INSTRUCTIONS FOR THE TASK:
Whenever the string "dimensions" turns up in a line of the data below, copy that line.

DATA FOR THE TASK:
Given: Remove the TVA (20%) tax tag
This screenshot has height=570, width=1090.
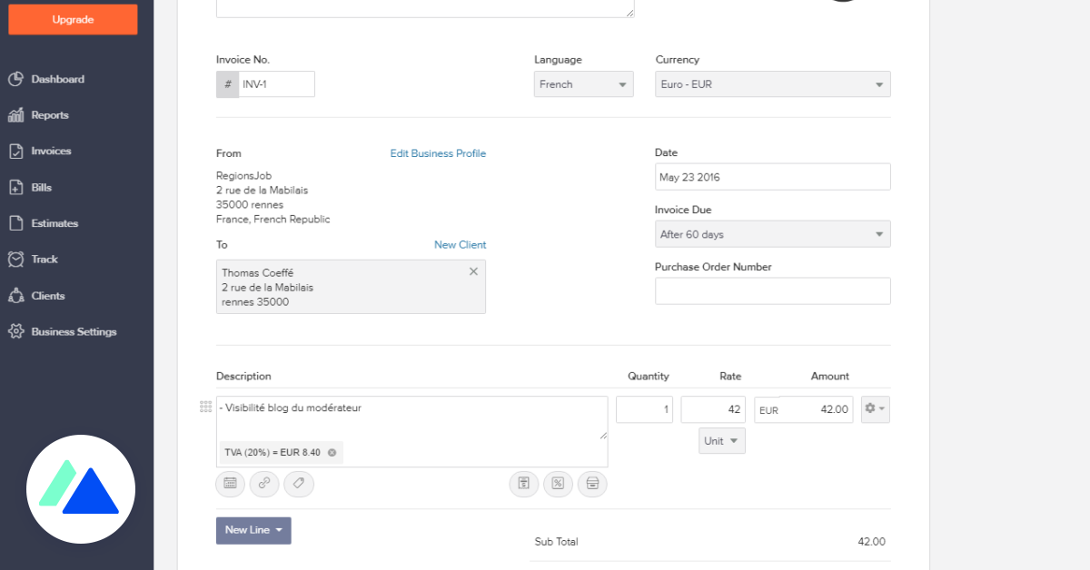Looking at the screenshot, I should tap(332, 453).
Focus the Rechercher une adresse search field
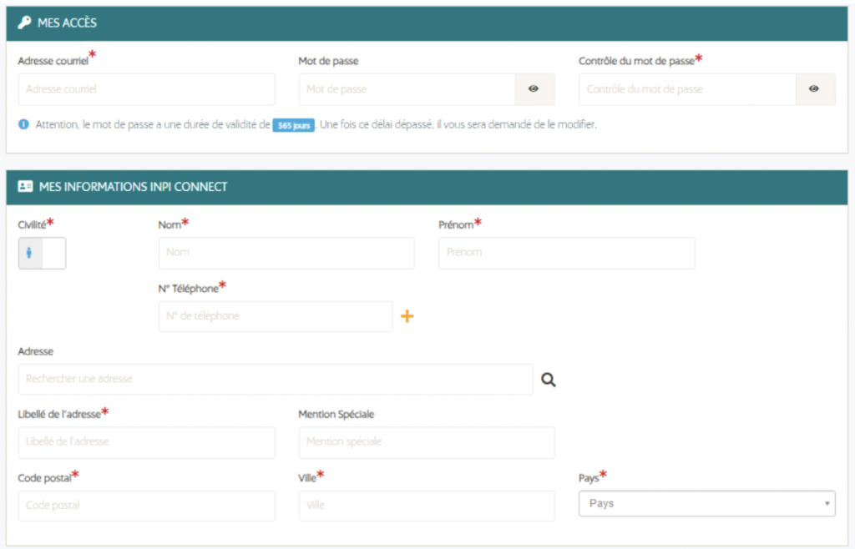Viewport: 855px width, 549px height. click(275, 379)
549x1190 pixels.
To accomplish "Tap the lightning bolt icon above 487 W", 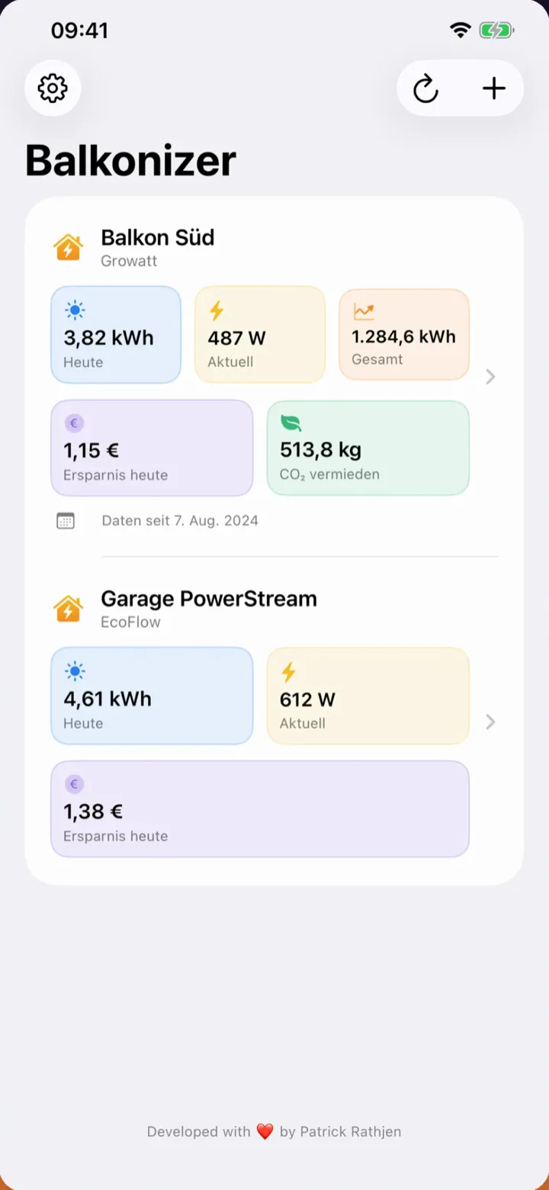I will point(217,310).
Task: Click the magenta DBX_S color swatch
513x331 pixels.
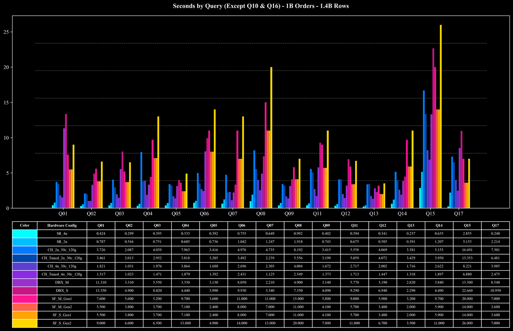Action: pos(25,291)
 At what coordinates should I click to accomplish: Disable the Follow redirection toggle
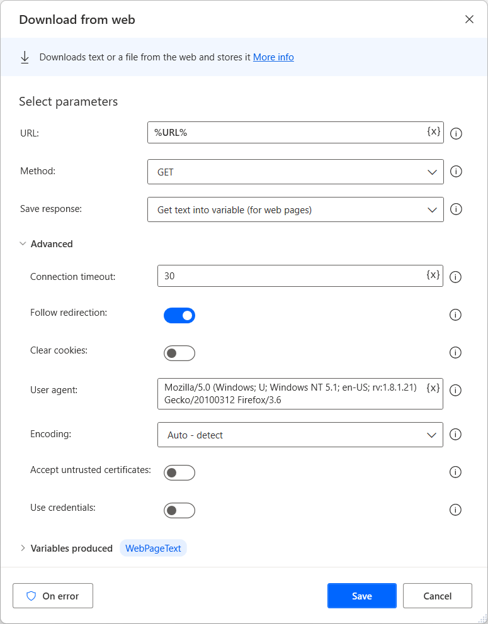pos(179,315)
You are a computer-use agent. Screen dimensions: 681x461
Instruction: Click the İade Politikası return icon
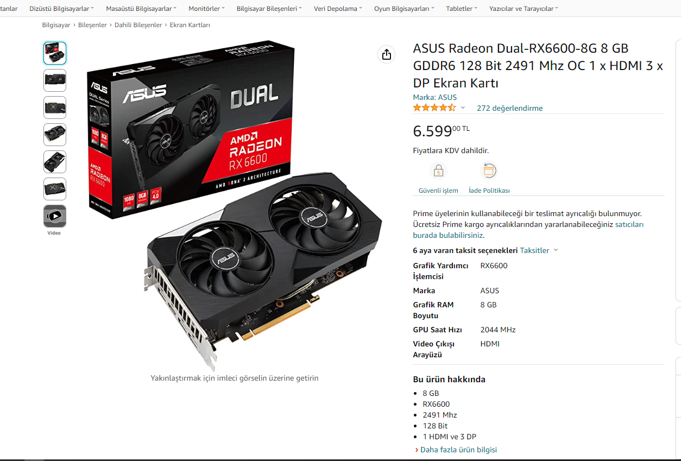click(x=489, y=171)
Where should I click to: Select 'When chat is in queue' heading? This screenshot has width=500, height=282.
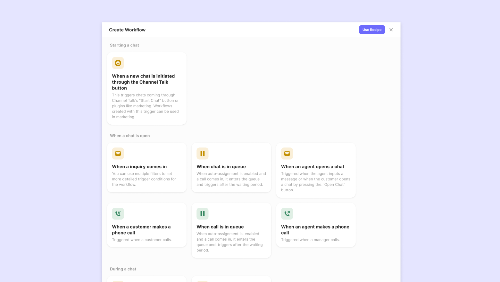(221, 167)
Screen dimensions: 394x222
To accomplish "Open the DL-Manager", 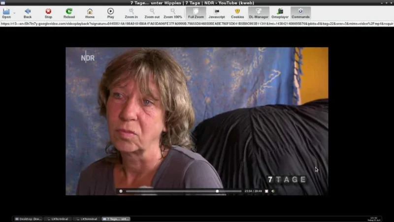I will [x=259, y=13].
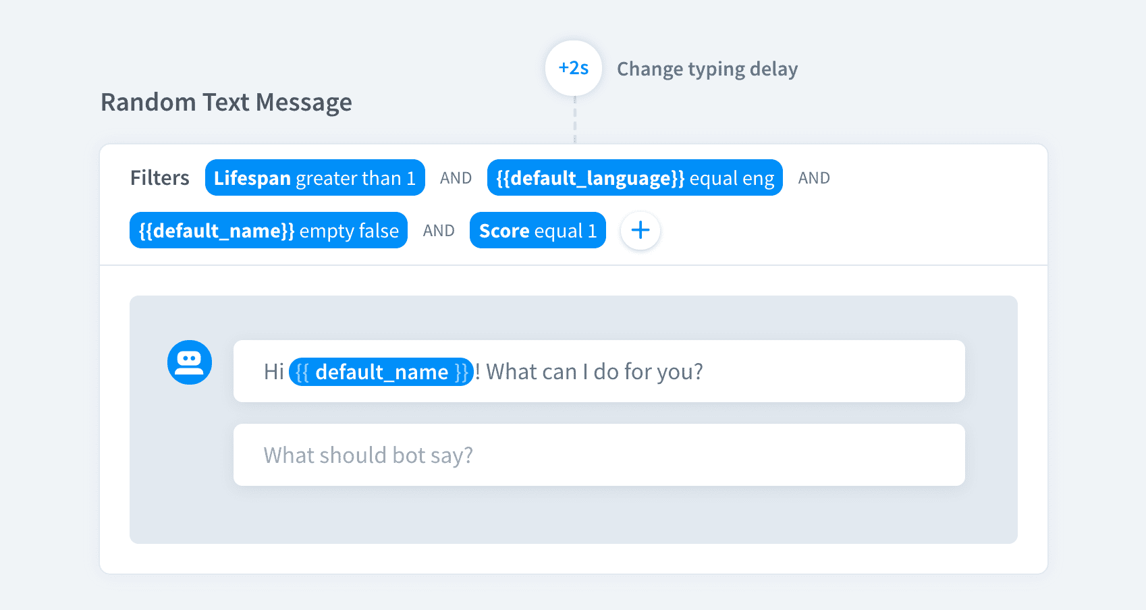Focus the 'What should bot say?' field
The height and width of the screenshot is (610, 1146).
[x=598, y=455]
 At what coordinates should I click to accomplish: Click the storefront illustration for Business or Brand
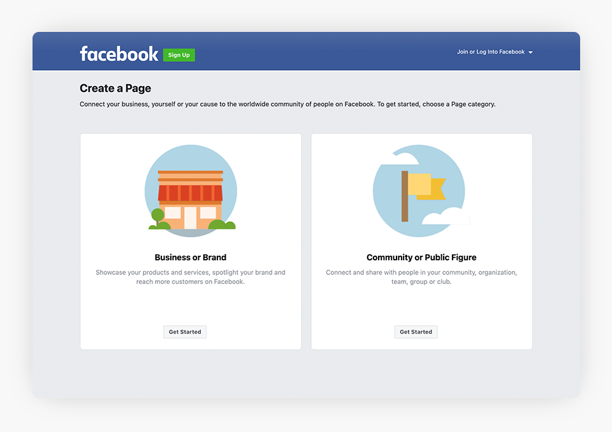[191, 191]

==

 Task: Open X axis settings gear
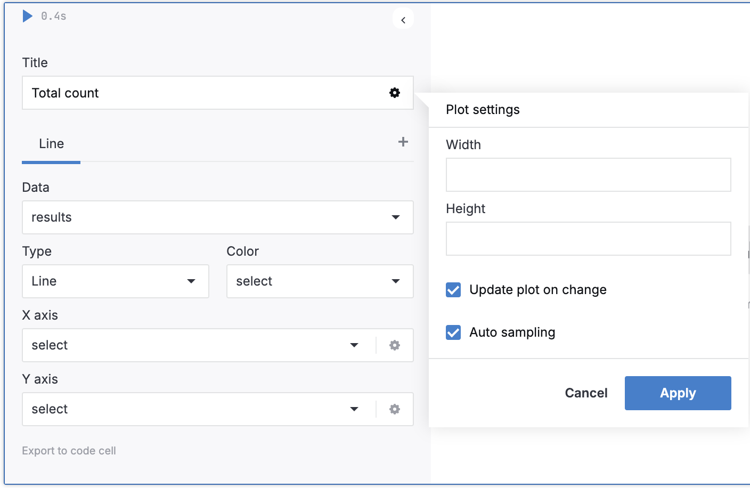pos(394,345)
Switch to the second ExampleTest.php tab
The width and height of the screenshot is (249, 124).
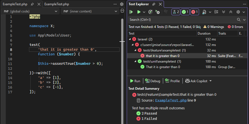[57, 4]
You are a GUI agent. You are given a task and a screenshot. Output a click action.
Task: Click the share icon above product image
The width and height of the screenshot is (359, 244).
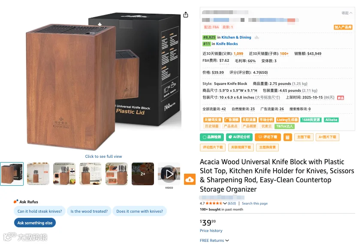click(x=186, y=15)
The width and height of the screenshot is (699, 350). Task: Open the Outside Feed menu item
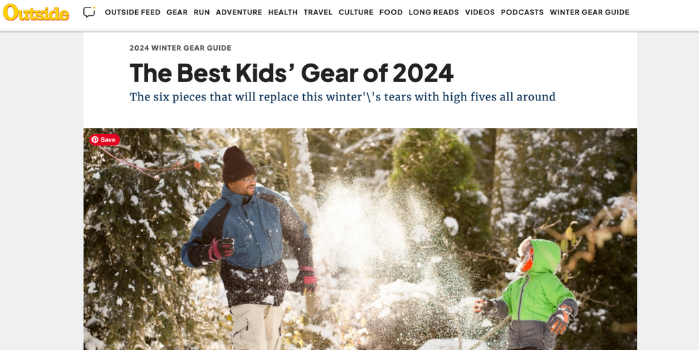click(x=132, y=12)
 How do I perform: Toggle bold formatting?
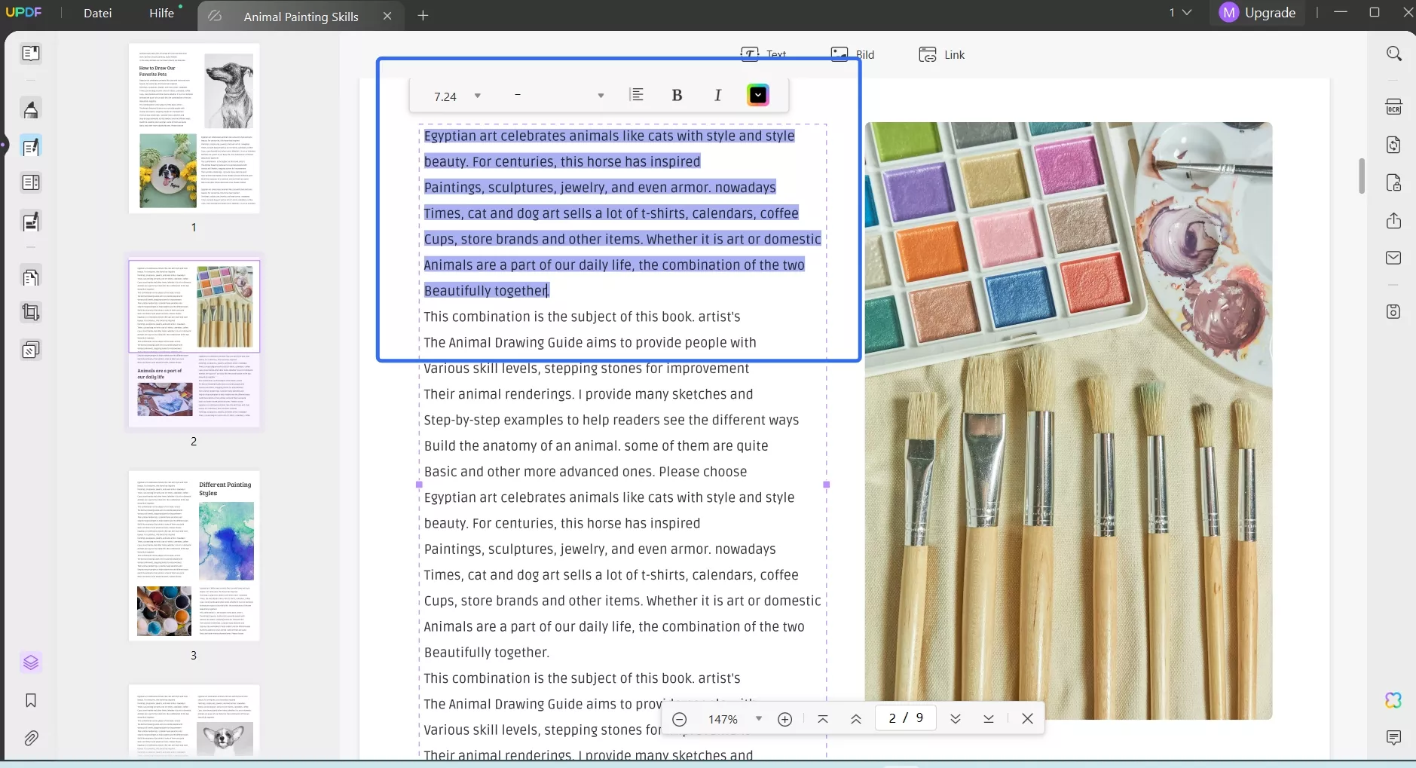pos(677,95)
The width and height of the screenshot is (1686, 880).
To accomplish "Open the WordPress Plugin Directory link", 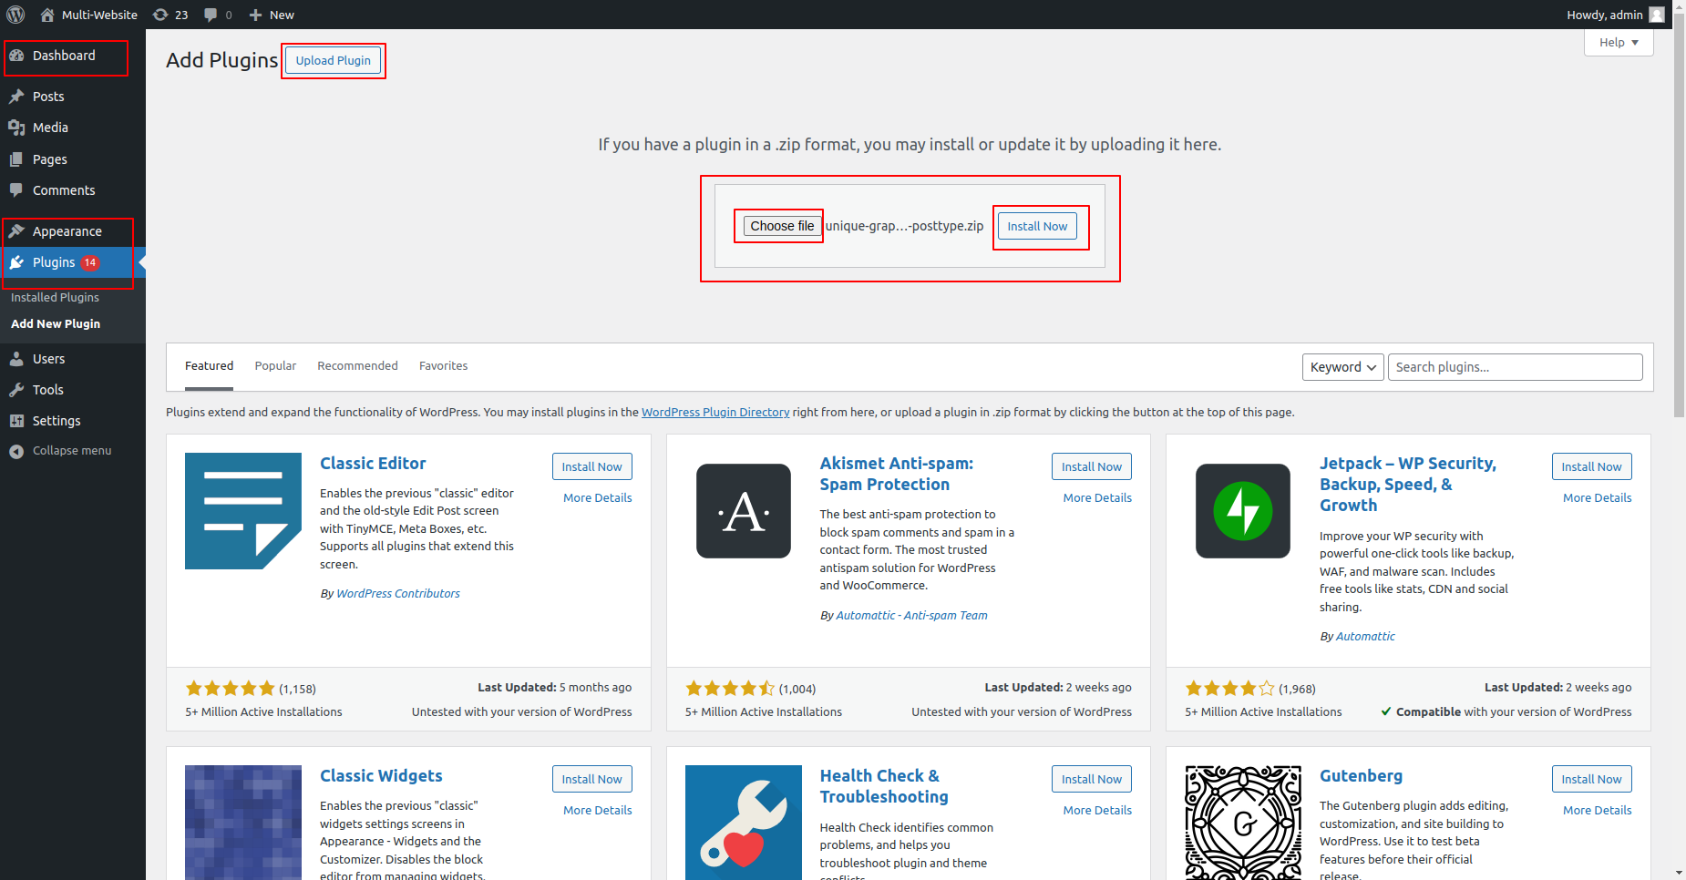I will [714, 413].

RESPONSE:
You are a computer-use agent. Screen dimensions: 681x461
Screen dimensions: 394x222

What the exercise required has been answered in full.